Instructor: 00:02 Here, I've created a type alias dog and created the value of type dog. Now, when you define a type alias like this, it also creates a convenience function to create a value of that type. Instead of listing all the values like this, I could alternatively say, dog Fido Husky.
00:27 This will be the exactly the same as before. To prove this to you, let me say two string Fido. You can see this has built a record as you expected.
00:39 There is a problem with this approach however, and that's, if you have two fields with the same type as you have in this case two strings, and you then decide to refactor, so you'll see -- oh, let me have the breathe first -- and you compile, now you have obviously invalid data, because your breathe is Fido and the name is Husky.
01:02 On the other hand, if you use the notation we were using before, then even though the order of the fields is now different. The values are still applied to the fields as we would expect.
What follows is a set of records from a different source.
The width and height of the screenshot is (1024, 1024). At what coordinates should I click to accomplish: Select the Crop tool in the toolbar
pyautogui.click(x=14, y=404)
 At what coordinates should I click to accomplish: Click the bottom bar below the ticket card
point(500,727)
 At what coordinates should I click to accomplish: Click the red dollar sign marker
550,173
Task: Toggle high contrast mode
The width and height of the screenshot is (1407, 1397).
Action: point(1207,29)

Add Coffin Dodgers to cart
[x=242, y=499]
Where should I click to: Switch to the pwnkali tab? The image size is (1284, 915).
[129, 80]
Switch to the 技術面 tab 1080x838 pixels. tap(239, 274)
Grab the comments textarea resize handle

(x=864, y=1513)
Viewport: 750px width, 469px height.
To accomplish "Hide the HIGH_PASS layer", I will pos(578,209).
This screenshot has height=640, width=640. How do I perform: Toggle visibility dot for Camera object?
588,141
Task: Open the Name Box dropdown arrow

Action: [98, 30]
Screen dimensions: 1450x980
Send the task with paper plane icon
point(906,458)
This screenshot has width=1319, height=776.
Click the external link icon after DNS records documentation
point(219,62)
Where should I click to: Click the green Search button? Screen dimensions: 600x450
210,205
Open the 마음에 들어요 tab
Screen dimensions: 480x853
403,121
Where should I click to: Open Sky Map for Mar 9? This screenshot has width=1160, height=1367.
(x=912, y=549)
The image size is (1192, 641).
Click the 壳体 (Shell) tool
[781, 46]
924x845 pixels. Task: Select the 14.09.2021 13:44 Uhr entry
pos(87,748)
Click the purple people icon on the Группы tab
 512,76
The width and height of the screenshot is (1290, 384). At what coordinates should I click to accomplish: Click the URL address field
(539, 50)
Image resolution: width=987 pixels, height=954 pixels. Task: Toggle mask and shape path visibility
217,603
01:14 As you can see change in the order of the fields, if they are of the same type is not a safe for factoring. It's also possible to deconstruct records. Let me define a functional describe that takes a dog and returns a string, that's description of the dog.
01:36 We'll say d.name is a d.breathe. Let me demonstrate this. You can see this as Fido is a Husky. It is possible to do this slightly differently. Instead of d, you deconstruct your record inline and you can say this record will have a name and the breathe.
02:02 Here, you would just use these variables, name and breathe. Handle that these actually have to be the field names. If you said n and b, and used n and b. This will not compile, because the compiler is looking for fields called n and b, and it cannot find them on the type dog.